Stored items
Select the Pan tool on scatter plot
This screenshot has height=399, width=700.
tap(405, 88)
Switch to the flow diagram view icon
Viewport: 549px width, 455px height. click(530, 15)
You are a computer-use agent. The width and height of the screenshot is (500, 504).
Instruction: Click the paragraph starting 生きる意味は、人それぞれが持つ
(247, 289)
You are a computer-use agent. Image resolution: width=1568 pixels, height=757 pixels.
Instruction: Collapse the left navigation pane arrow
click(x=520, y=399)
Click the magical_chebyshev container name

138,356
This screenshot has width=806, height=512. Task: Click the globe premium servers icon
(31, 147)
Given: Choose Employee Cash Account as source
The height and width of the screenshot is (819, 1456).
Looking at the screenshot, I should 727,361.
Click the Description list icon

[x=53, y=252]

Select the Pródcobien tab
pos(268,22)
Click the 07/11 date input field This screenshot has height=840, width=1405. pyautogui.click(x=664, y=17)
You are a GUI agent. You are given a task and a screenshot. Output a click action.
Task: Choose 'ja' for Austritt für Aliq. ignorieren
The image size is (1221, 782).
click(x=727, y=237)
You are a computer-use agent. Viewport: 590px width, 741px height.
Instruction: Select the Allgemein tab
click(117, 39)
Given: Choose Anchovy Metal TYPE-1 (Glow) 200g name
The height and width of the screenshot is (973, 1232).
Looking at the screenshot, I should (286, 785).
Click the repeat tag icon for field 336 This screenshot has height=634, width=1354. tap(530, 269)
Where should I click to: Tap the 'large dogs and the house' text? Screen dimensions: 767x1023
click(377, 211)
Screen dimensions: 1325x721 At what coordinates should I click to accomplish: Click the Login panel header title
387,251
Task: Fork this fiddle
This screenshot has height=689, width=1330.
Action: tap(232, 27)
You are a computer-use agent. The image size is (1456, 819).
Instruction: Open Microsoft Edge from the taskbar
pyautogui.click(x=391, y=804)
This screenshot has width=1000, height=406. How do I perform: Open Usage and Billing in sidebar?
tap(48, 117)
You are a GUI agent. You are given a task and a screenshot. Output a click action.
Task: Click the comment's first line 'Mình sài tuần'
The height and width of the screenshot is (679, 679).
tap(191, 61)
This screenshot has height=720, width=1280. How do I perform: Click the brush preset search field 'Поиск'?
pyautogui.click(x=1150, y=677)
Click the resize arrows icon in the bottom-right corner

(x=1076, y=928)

**INSTRUCTIONS TO FOLLOW**.
Up to and including the line that holds "You are a computer-use agent. Image", reproduce the records above exactly from their first line, and give nothing else.

**FINISHED EXERCISE**.
Select the Pan tool on scatter plot
This screenshot has height=399, width=700.
tap(405, 88)
Switch to the flow diagram view icon
Viewport: 549px width, 455px height. click(530, 15)
You are a computer-use agent. The width and height of the screenshot is (500, 504).
Instruction: Click the paragraph starting 生きる意味は、人それぞれが持つ
(247, 289)
You are a computer-use agent. Image resolution: width=1568 pixels, height=757 pixels.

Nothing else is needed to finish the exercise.